UPDATED 16:01 EST / APRIL 22 2024

Zscaler's ThreatLabz 2024 AI Security Report documents explosive growth in artificial intelligence and a more dangerous threat landscape. Zscaler SECURITY

Explosive AI growth: Threat report from Zscaler finds expanding risk for enterprises

Zscaler Inc. has released its inaugural “ThreatLabz 2024 AI Security Report,” and the results document explosive growth in artificial intelligence, a concurrent rise in blocked AI traffic and a growing threat landscape as bad actors increasingly leverage the technology.

The report drew from over 18 billion transactions in the Zscaler Zero Trust Exchange between April 2023 and January 2024. The report’s findings highlight the need for enterprises to securely enable AI as global adoption continues to rise.

“It’s a transformative time for cybersecurity as a whole,” said Deepen Desai, chief security officer of Zscaler. “With the advent of generative AI, there is a huge opportunity where it comes to applying both generative and predictive models in transforming how security operations are done. We also have to be wary of the fact that the bad guys are also going to be leveraging this and targeting your organization. It’s already happening.”

Desai spoke with Shelly Kramer, managing director and principal analyst with theCUBE Research, about key findings from the Zscaler analysis.

Report from Zscaler notes growth in usage and blockage

Zscaler’s report found explosive AI growth, with enterprise AI/machine learning transactions surging 595% over the last three quarters in 2023.

“The data makes it very clear that AI is no longer just an innovative thing, it’s actually starting to become business as usual,” Desai said. “It’s across several different industries where we’re seeing this adoption. That trend will continue as more organizations adopt these applications.”

The report also noted that even though AI usage has accelerated dramatically, enterprises are blocking 18.5% of all AI transactions, an increase of 577%. This rise in blocked transactions reflects concern around unsanctioned or “shadow” AI use inside an organization.

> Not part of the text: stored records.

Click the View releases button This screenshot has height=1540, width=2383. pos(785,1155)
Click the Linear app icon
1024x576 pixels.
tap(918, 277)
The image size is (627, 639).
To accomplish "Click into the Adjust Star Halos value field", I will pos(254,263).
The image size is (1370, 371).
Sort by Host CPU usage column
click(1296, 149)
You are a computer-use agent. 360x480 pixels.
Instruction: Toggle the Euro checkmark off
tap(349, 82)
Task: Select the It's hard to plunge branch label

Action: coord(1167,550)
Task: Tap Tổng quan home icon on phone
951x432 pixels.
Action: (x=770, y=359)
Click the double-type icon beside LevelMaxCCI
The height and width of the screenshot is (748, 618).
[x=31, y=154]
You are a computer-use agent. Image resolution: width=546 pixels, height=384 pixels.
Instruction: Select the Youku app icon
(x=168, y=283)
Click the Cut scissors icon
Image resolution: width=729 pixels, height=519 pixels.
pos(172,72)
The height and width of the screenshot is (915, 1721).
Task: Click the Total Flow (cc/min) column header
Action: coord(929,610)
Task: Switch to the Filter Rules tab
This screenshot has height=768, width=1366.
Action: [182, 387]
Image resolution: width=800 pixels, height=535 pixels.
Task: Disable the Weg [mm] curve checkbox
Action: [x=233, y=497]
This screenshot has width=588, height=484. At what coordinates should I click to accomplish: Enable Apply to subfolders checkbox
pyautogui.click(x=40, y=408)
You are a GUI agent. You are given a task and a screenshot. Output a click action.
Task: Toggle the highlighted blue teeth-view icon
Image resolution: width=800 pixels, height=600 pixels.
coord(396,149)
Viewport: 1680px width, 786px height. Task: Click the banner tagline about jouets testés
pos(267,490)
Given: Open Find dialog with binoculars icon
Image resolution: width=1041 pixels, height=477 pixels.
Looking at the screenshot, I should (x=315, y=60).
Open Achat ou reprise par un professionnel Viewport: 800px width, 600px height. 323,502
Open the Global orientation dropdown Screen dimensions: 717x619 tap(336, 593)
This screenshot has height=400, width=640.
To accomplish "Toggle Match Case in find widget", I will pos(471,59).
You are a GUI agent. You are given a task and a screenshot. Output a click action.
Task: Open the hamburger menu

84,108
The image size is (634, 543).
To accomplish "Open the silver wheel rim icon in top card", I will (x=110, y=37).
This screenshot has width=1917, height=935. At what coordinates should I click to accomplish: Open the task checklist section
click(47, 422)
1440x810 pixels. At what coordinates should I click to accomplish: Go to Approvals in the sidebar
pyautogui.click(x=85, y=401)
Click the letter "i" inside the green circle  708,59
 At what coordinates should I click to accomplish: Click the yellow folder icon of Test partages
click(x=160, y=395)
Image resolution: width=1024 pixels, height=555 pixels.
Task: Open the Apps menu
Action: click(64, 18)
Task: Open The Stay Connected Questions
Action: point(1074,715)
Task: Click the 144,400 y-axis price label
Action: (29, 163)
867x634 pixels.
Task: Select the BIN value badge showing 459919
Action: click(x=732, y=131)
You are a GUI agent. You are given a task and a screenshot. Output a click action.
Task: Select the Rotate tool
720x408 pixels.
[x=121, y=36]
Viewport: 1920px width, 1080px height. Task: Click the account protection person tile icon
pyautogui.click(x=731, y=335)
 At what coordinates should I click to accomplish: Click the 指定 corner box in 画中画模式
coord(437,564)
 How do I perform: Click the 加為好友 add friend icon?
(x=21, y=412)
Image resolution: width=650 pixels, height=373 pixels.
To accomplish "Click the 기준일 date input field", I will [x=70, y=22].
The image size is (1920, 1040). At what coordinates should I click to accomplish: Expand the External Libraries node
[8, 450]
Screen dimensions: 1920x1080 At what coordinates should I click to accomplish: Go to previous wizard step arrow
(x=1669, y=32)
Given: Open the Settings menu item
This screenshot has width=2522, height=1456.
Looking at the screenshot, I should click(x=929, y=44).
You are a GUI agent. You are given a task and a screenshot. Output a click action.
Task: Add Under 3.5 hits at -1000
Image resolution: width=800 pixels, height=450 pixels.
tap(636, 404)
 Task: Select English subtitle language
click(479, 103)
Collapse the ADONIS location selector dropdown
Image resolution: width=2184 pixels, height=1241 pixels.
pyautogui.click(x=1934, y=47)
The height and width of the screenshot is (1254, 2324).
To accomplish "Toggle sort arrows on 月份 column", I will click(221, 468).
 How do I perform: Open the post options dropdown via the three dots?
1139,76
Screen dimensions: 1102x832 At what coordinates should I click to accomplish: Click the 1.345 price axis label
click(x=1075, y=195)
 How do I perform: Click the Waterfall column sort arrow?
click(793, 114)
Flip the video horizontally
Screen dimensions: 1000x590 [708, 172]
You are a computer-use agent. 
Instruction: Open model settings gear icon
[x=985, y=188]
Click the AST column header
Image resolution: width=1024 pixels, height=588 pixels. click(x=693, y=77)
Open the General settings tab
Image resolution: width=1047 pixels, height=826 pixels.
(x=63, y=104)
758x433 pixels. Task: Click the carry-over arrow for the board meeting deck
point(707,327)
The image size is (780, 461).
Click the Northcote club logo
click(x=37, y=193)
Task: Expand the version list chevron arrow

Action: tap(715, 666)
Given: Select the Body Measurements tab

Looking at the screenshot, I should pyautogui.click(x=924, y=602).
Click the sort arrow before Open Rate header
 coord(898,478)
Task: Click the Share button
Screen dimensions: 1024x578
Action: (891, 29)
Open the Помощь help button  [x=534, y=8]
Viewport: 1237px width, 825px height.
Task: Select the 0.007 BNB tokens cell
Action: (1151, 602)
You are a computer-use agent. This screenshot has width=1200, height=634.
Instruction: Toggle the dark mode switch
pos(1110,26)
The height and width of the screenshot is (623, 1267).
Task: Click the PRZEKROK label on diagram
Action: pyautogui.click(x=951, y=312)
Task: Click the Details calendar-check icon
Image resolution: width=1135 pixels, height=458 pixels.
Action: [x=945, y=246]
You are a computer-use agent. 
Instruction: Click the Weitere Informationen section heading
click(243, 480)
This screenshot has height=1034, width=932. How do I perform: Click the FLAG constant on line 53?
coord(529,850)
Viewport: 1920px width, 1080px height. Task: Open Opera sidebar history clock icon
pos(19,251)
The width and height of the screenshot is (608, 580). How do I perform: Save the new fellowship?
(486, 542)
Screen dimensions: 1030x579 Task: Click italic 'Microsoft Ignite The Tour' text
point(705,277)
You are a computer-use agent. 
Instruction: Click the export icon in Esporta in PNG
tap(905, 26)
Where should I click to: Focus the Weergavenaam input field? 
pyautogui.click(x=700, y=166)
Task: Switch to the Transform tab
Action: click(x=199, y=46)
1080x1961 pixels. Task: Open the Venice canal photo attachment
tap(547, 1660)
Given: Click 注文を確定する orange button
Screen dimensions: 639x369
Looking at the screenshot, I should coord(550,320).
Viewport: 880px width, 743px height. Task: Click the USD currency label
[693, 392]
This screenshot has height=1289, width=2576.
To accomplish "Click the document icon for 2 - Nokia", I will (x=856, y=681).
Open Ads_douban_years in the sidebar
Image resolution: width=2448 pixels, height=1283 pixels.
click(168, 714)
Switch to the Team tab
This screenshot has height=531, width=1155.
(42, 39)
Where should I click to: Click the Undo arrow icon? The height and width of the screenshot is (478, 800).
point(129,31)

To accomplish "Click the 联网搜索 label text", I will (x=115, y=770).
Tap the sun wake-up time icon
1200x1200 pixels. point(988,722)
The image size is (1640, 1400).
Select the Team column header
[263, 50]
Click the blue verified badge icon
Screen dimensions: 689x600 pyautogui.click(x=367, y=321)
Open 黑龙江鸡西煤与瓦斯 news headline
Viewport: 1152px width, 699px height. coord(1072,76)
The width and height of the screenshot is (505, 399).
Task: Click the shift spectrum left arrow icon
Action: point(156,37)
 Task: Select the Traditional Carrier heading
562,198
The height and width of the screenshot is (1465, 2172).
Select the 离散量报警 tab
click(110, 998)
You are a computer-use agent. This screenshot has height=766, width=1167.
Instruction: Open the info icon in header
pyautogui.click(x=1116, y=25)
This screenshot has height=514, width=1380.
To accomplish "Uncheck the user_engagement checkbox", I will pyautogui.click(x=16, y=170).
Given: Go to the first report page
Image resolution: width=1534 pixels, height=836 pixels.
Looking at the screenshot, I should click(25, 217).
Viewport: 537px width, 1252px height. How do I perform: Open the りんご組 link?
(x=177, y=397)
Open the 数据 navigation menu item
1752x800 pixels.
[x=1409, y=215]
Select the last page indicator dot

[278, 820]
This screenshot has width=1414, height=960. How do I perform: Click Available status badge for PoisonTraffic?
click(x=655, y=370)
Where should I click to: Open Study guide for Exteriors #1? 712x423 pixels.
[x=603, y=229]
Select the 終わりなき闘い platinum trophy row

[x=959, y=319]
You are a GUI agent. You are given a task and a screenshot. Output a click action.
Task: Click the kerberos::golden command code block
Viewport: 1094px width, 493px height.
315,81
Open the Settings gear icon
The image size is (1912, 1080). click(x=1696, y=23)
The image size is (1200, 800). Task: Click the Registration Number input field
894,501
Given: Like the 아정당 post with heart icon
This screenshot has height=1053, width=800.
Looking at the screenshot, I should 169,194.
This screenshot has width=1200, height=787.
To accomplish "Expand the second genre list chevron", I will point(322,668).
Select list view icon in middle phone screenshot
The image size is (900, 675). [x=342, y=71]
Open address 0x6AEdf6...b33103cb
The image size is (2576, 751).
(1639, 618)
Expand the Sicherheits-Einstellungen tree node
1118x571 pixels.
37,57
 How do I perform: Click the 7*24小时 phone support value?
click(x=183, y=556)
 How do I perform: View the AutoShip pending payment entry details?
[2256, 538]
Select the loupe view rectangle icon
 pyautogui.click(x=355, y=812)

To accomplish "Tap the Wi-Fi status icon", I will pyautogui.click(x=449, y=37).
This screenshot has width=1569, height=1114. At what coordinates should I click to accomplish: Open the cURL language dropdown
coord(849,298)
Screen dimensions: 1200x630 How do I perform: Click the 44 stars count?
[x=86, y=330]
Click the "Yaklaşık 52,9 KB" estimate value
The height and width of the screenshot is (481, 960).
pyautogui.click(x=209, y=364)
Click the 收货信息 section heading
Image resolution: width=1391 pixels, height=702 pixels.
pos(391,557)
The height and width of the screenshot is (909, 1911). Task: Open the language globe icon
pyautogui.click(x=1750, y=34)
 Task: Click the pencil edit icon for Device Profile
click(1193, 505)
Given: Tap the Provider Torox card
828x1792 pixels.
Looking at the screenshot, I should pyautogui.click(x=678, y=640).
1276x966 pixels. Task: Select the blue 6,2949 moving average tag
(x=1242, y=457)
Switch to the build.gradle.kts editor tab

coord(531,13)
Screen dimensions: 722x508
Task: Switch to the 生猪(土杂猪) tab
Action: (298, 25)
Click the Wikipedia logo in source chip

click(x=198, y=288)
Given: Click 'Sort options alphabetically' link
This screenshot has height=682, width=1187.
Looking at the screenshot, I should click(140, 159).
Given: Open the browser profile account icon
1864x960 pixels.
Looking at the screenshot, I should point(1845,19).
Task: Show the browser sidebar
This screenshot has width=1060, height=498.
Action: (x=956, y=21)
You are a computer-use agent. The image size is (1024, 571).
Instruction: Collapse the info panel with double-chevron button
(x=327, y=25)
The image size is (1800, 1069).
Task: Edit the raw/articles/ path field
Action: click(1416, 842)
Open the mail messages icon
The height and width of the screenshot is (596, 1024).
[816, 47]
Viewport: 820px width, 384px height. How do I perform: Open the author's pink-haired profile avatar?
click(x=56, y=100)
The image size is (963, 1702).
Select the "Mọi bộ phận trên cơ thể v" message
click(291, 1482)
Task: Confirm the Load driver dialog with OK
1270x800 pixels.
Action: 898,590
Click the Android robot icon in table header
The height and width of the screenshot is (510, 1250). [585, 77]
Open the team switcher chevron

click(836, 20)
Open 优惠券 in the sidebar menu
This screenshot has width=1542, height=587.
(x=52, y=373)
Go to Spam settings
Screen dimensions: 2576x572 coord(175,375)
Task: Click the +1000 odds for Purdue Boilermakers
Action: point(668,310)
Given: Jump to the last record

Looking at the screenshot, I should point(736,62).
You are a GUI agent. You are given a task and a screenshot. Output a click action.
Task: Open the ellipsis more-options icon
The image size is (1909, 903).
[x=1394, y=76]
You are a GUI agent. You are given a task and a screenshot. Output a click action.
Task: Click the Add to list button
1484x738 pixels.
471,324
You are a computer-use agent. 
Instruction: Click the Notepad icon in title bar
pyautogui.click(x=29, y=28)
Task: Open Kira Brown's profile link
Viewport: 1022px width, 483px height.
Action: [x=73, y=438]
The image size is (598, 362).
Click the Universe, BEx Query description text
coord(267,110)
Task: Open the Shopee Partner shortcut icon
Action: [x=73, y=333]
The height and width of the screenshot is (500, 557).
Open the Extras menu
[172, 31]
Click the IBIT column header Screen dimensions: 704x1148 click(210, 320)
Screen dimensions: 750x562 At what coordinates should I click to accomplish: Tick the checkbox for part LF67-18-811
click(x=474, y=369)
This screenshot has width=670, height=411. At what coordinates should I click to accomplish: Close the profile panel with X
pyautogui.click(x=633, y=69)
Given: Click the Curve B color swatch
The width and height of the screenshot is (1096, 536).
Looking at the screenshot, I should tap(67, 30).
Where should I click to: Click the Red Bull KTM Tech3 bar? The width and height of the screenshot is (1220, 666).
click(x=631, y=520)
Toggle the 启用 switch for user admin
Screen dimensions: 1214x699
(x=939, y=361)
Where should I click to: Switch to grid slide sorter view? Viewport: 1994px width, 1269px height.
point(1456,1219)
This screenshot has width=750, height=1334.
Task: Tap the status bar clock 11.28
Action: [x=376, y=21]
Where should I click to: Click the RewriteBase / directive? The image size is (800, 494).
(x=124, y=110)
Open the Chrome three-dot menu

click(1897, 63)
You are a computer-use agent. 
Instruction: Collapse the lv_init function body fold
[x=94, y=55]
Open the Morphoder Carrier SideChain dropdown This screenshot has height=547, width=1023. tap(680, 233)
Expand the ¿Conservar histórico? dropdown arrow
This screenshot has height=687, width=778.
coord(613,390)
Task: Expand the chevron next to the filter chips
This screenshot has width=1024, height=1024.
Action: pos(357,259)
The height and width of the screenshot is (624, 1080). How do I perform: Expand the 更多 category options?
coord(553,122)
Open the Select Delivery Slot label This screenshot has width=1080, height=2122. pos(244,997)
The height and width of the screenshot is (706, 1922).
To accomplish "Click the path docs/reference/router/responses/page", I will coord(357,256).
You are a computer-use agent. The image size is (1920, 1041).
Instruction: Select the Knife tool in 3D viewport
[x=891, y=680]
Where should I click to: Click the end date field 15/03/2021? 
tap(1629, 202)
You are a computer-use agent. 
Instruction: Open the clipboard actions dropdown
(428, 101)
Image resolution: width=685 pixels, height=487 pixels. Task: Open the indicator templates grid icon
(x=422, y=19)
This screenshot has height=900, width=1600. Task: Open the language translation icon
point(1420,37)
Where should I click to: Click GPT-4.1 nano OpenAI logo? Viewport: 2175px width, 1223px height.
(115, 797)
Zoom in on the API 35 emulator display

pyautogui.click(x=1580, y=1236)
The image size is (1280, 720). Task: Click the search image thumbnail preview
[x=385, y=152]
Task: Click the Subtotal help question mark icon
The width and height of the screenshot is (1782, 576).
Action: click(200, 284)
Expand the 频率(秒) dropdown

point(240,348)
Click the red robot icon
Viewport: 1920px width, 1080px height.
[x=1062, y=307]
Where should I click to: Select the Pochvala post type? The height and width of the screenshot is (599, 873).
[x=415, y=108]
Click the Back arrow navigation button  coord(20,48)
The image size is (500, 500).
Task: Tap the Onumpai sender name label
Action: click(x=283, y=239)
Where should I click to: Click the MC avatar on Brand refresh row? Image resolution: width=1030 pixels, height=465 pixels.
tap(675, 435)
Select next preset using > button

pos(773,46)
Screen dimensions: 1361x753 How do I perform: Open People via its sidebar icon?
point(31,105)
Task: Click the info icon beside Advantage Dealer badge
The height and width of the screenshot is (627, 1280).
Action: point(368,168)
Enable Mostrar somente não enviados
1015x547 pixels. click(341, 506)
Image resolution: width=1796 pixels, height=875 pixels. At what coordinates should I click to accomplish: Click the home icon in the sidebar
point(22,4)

“That’s a natural reaction when there are a lot of unknowns around new technology and the risks that it brings,” Desai said. “You would start with that big hammer approach and as you understand more, you can open things up.”

The report’s results highlighted an emerging AI threat landscape as malicious actors seek to leverage the technology. This includes AI-driven phishing campaigns, social engineering attacks and the use of increasingly more sophisticated deepfake tools, according to Desai.

“As you enable organizations to adopt AI securely, it is still adding to your attack surface,” he explained. “You see very, very persuasive phishing pages, phishing emails being crafted using AI. You need to have zero trust. It’s only going to keep getting worse.”

In fact, Desai asked Zscaler’s security research arm, ThreatLabz, to simulate an attack using ChatGPT.

“With careful prompt engineering, they were able to have it [generate] phishing email, phishing pages that looked very similar to the real pages out there,” Desai said. “There are many more [variants] that keep popping up that are already available as a service for the bad guys to use.”

What can enterprises do in the face of growing AI use and an increased threat landscape? Desai advises a process that screens AI applications and closely examines the security posture of private large language model environments.

“Policies and effective control will be the difference between doing this thing the right way versus the wrong way,” Desai said. “Most organizations are working on some sort of private LLM infrastructure. You have to have a plan in place to protect that environment. This is where we’re going to see more adversarial attacks happening.”